● RECORDS SHOWN
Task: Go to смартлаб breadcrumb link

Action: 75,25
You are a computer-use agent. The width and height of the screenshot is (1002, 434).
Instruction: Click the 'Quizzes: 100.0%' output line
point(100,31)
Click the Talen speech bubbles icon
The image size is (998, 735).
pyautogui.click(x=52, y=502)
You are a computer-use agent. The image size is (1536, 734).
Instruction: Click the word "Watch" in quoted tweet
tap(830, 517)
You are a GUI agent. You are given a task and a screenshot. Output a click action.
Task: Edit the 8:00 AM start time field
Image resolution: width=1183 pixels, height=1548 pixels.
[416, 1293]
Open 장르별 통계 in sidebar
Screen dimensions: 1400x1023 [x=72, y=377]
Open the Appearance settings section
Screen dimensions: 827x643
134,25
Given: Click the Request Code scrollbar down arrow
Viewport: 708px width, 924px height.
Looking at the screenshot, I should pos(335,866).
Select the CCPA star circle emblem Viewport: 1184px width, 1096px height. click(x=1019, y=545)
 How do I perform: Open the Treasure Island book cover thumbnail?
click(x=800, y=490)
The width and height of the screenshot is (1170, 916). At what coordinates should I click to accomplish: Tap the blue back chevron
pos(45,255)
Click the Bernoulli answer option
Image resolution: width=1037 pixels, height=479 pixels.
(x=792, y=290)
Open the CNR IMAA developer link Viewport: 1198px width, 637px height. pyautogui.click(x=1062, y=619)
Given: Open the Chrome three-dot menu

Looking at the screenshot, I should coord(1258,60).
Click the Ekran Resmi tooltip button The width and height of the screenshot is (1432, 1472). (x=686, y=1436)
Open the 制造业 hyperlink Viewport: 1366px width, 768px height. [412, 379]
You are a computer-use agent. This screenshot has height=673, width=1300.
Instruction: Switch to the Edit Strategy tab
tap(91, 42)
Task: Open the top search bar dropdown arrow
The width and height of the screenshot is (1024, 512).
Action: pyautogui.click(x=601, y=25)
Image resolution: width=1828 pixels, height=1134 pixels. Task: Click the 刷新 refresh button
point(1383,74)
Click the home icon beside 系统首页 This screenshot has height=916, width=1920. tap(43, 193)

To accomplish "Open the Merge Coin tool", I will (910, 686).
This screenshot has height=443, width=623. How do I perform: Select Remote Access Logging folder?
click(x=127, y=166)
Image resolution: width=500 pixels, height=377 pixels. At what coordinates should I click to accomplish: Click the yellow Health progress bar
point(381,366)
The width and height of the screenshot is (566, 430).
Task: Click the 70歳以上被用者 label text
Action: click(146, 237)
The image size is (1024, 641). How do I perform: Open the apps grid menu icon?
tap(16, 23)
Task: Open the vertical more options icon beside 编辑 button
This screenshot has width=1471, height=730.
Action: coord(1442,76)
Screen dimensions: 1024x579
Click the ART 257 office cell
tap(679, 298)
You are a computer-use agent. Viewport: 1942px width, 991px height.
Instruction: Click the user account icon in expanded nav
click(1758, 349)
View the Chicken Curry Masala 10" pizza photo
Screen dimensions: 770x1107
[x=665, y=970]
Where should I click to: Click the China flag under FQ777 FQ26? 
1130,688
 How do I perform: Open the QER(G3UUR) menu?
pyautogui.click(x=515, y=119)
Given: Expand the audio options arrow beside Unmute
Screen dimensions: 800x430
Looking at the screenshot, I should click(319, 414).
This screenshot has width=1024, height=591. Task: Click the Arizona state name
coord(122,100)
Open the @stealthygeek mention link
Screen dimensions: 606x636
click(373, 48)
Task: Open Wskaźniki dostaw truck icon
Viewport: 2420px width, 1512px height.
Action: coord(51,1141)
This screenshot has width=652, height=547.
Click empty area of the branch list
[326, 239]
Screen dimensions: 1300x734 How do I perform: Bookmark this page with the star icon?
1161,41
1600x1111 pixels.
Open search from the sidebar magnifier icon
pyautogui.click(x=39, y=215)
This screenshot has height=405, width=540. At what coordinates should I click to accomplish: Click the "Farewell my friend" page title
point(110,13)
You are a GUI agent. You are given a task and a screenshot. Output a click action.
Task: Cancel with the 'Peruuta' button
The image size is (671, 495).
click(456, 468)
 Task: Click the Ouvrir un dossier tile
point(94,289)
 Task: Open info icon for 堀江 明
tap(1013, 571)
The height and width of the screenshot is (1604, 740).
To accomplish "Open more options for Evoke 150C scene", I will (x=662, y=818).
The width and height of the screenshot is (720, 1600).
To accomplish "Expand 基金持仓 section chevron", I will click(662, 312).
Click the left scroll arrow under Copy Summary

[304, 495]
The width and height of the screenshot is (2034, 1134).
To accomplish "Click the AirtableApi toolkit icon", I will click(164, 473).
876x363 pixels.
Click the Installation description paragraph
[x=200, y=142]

● REQUIRED ACTION
Copy out every record above exactly as written.

● FINISHED TASK
Task: Go to смартлаб breadcrumb link

Action: 75,25
You are a computer-use agent. The width and height of the screenshot is (1002, 434).
Instruction: Click the 'Quizzes: 100.0%' output line
point(100,31)
Click the Talen speech bubbles icon
The image size is (998, 735).
pyautogui.click(x=52, y=502)
You are a computer-use agent. The image size is (1536, 734).
Instruction: Click the word "Watch" in quoted tweet
tap(830, 517)
You are a GUI agent. You are given a task and a screenshot. Output a click action.
Task: Edit the 8:00 AM start time field
Image resolution: width=1183 pixels, height=1548 pixels.
[416, 1293]
Open 장르별 통계 in sidebar
Screen dimensions: 1400x1023 [x=72, y=377]
Open the Appearance settings section
Screen dimensions: 827x643
134,25
Given: Click the Request Code scrollbar down arrow
Viewport: 708px width, 924px height.
Looking at the screenshot, I should pos(335,866).
Select the CCPA star circle emblem Viewport: 1184px width, 1096px height. click(x=1019, y=545)
 How do I perform: Open the Treasure Island book cover thumbnail?
click(x=800, y=490)
The width and height of the screenshot is (1170, 916). At what coordinates should I click to accomplish: Tap the blue back chevron
pos(45,255)
Click the Bernoulli answer option
Image resolution: width=1037 pixels, height=479 pixels.
(x=792, y=290)
Open the CNR IMAA developer link Viewport: 1198px width, 637px height. pyautogui.click(x=1062, y=619)
Given: Open the Chrome three-dot menu

Looking at the screenshot, I should coord(1258,60).
Click the Ekran Resmi tooltip button The width and height of the screenshot is (1432, 1472). (x=686, y=1436)
Open the 制造业 hyperlink Viewport: 1366px width, 768px height. [412, 379]
You are a computer-use agent. This screenshot has height=673, width=1300.
Instruction: Switch to the Edit Strategy tab
tap(91, 42)
Task: Open the top search bar dropdown arrow
The width and height of the screenshot is (1024, 512).
Action: pyautogui.click(x=601, y=25)
Image resolution: width=1828 pixels, height=1134 pixels. Task: Click the 刷新 refresh button
point(1383,74)
Click the home icon beside 系统首页 This screenshot has height=916, width=1920. tap(43, 193)

To accomplish "Open the Merge Coin tool", I will (910, 686).
This screenshot has height=443, width=623. How do I perform: Select Remote Access Logging folder?
click(x=127, y=166)
Image resolution: width=500 pixels, height=377 pixels. At what coordinates should I click to accomplish: Click the yellow Health progress bar
point(381,366)
The width and height of the screenshot is (566, 430).
Task: Click the 70歳以上被用者 label text
Action: click(146, 237)
The image size is (1024, 641). How do I perform: Open the apps grid menu icon?
tap(16, 23)
Task: Open the vertical more options icon beside 编辑 button
This screenshot has width=1471, height=730.
Action: coord(1442,76)
Screen dimensions: 1024x579
Click the ART 257 office cell
tap(679, 298)
You are a computer-use agent. Viewport: 1942px width, 991px height.
Instruction: Click the user account icon in expanded nav
click(1758, 349)
View the Chicken Curry Masala 10" pizza photo
Screen dimensions: 770x1107
[x=665, y=970]
Where should I click to: Click the China flag under FQ777 FQ26? 
1130,688
 How do I perform: Open the QER(G3UUR) menu?
pyautogui.click(x=515, y=119)
Given: Expand the audio options arrow beside Unmute
Screen dimensions: 800x430
Looking at the screenshot, I should click(319, 414).
This screenshot has width=1024, height=591. Task: Click the Arizona state name
coord(122,100)
Open the @stealthygeek mention link
Screen dimensions: 606x636
click(373, 48)
Task: Open Wskaźniki dostaw truck icon
Viewport: 2420px width, 1512px height.
Action: coord(51,1141)
This screenshot has width=652, height=547.
Click empty area of the branch list
[326, 239]
Screen dimensions: 1300x734 How do I perform: Bookmark this page with the star icon?
1161,41
1600x1111 pixels.
Open search from the sidebar magnifier icon
pyautogui.click(x=39, y=215)
This screenshot has height=405, width=540. At what coordinates should I click to accomplish: Click the "Farewell my friend" page title
point(110,13)
You are a GUI agent. You are given a task and a screenshot. Output a click action.
Task: Cancel with the 'Peruuta' button
The image size is (671, 495).
click(456, 468)
 Task: Click the Ouvrir un dossier tile
point(94,289)
 Task: Open info icon for 堀江 明
tap(1013, 571)
The height and width of the screenshot is (1604, 740).
To accomplish "Open more options for Evoke 150C scene", I will (x=662, y=818).
The width and height of the screenshot is (720, 1600).
To accomplish "Expand 基金持仓 section chevron", I will click(662, 312).
Click the left scroll arrow under Copy Summary

[304, 495]
The width and height of the screenshot is (2034, 1134).
To accomplish "Click the AirtableApi toolkit icon", I will click(164, 473).
876x363 pixels.
Click the Installation description paragraph
[x=200, y=142]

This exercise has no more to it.